So many things to do that I really don't want to do. A funeral of the son of an ex-co-worker to go to today and the viewing Sunday and funeral Monday of my sister-in-laws brother.

The coworkers son was 24 and killed in a car accident and my sister-in-laws brother was 30 and died from an infection picked up somehow during a routine hernia operation. I say routine. Is it routine anytime someone cuts the body open and moves things around inside? I think we have reached that point somehow where that is our view.

Two young men. I've got 20 years on one and 14 on the other. Both of them active and sports oriented. Me? I live a fairly sedentary life, and yet I still toddle on, doing my thing. It was close last year, sure, but I guess I really didn't let that sink in. I am not 24 anymore. Neither am I 30. I am, statistically, on the down hill side of middle age. Why then do I still feel as though my life is still just beginning. I've seen the t-shirts that say "I may grow old but I refuse to grow up" and sometimes I think this has become my personal mantra. Both of these men enjoyed life, as far as I could see. One was an advocate for transplants, and those that deal with that particular issue, and the other built custom motorcycles. They took what time they had and enjoyed it. I should do the same.
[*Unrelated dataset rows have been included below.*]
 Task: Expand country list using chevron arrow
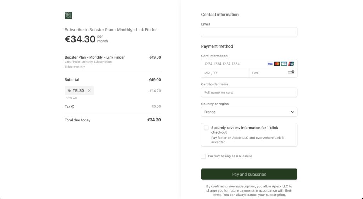(292, 112)
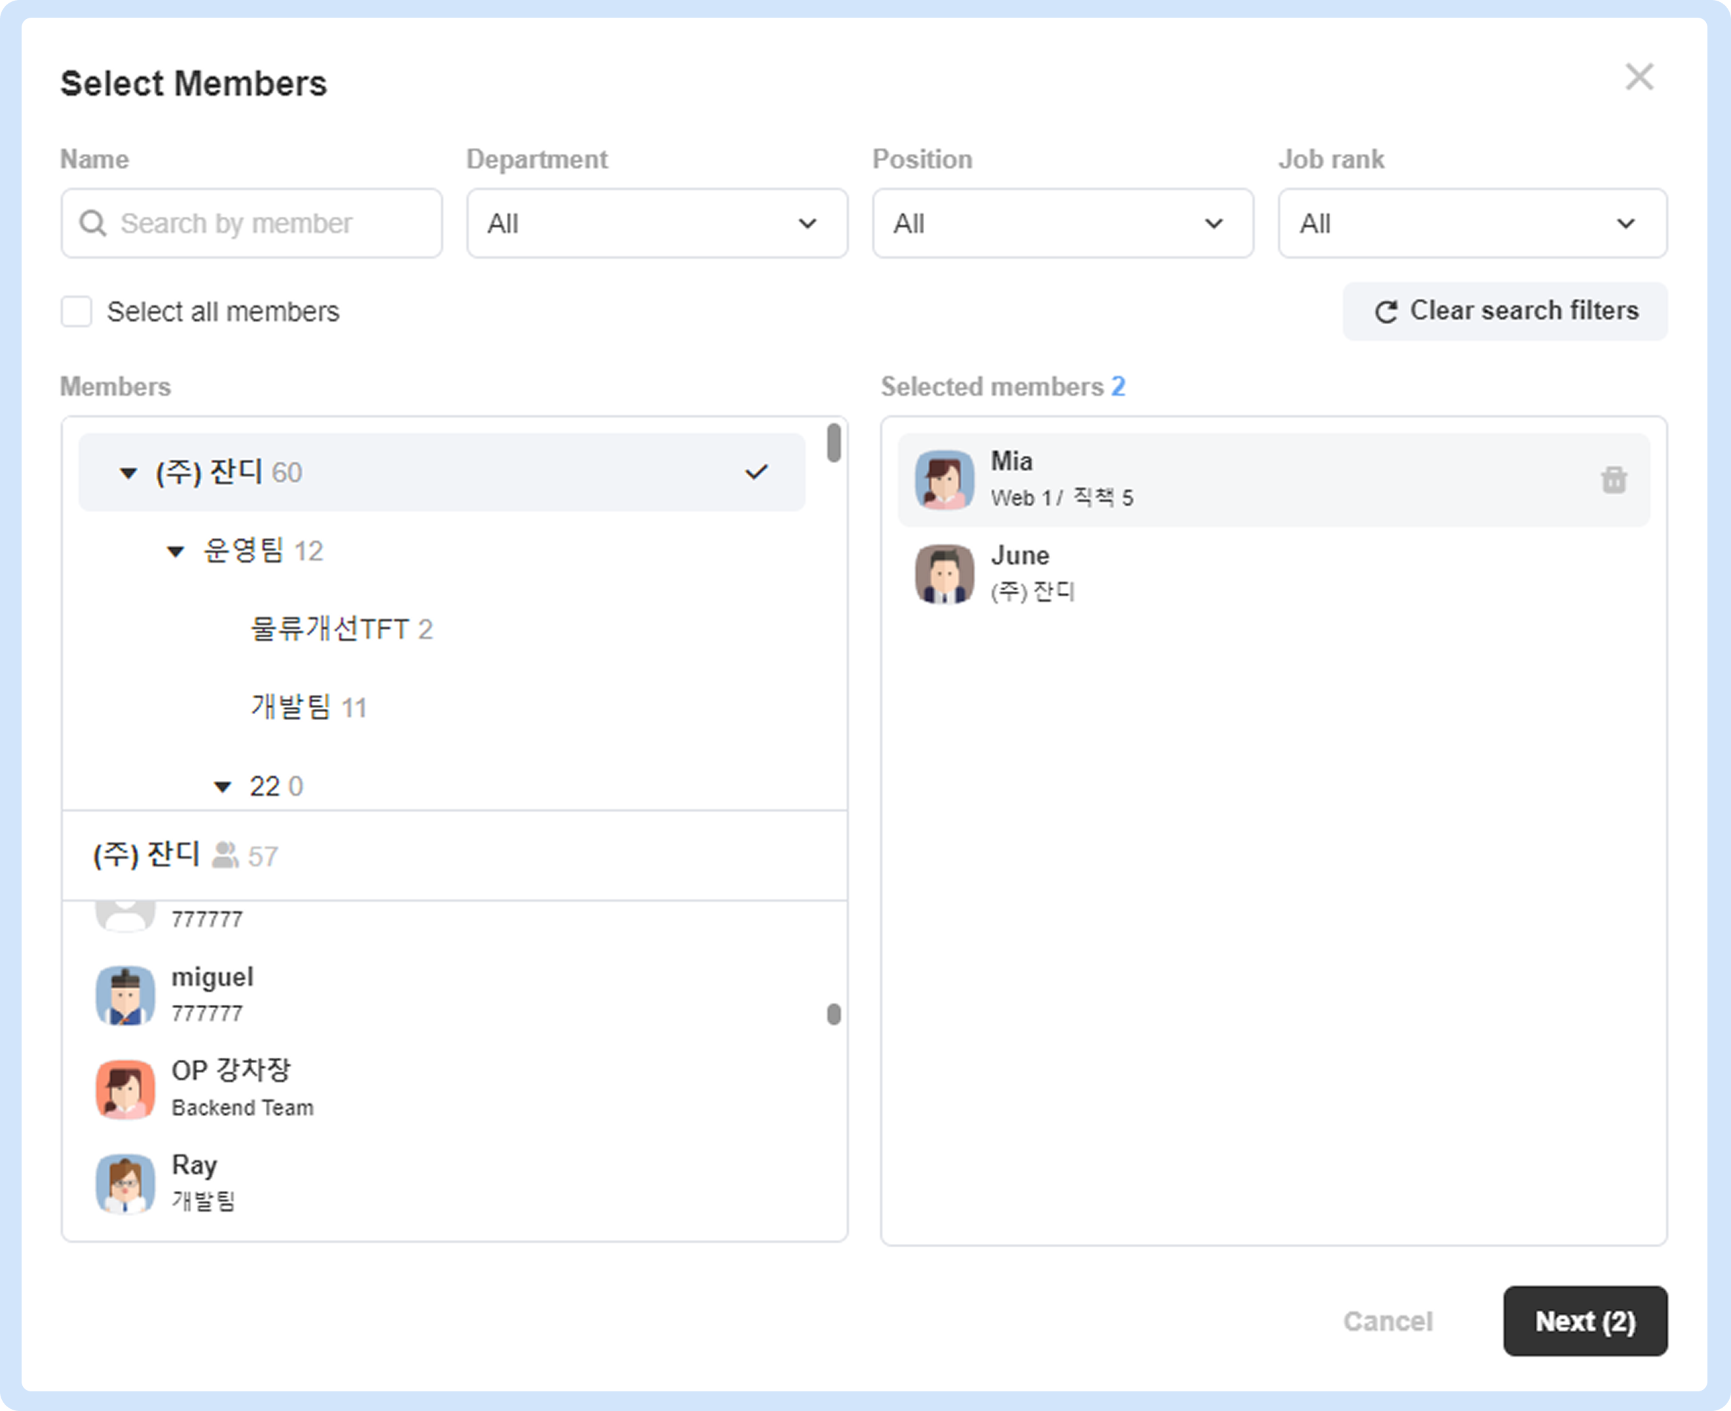Open the Job rank dropdown
The height and width of the screenshot is (1411, 1731).
point(1472,224)
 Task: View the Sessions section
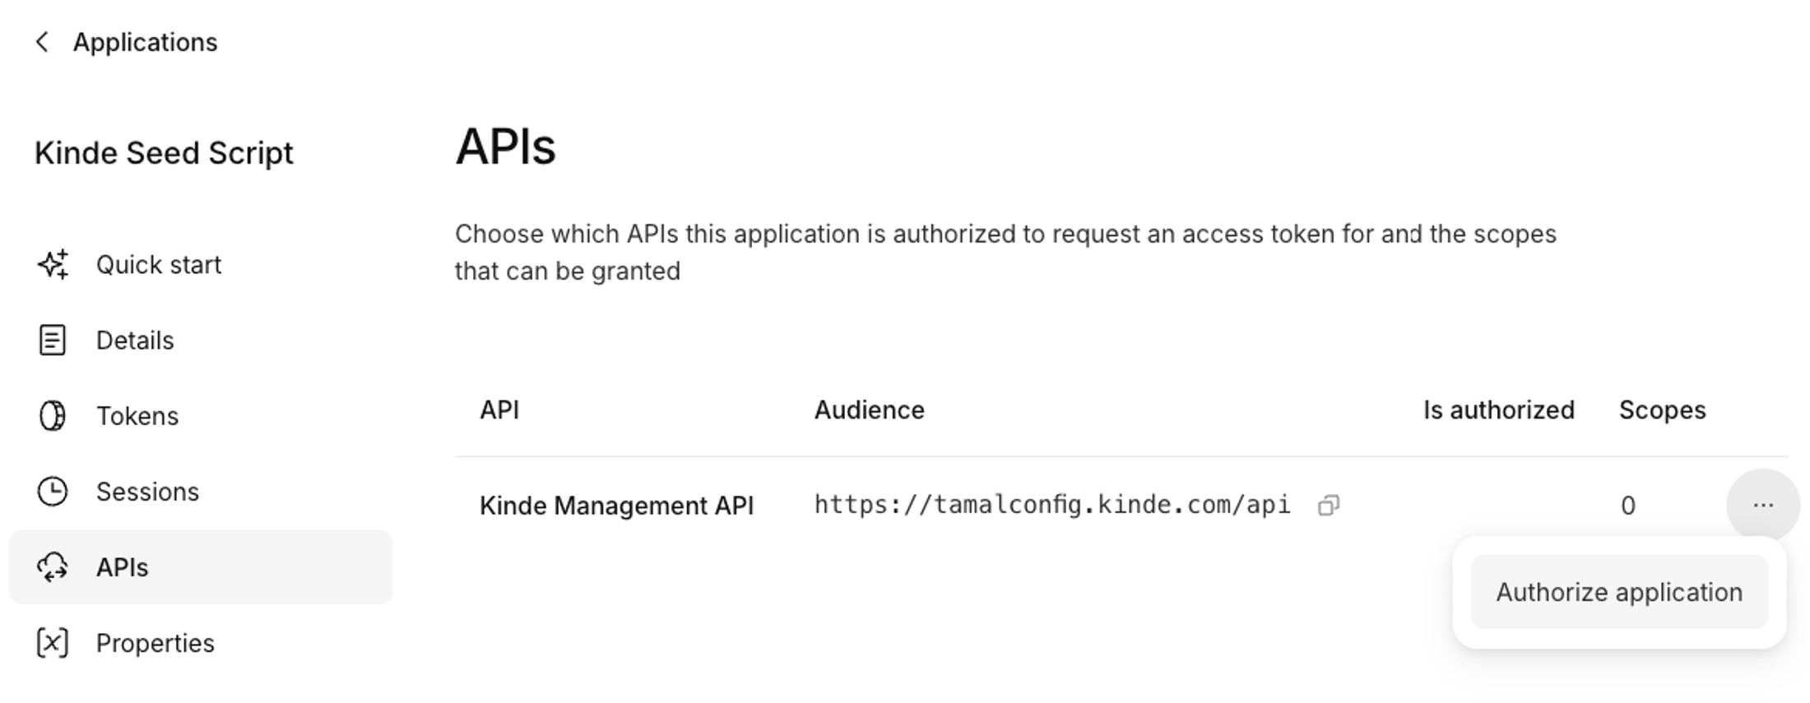coord(148,491)

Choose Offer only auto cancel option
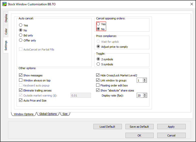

Kyle, my sister-in-laws brother, had a relationship with God and therefore a hope for more after this life. The other young man, I do not know what his beliefs were. Personally, I believe that this world is not enough. I personally need the hope that there is more than what we see here and so I hope for a life eternal. Some do some don't. This is not my pulpit. This is my armchair. This is where I share with those who care to share. I hope that there is rest from the ugliness I see here. I hope there is a clearer image of the beauty I see here. I hope I do not have to say "I am sorry for your loss" one more time after this weekend. I am sure that will not be the case, but I can hope.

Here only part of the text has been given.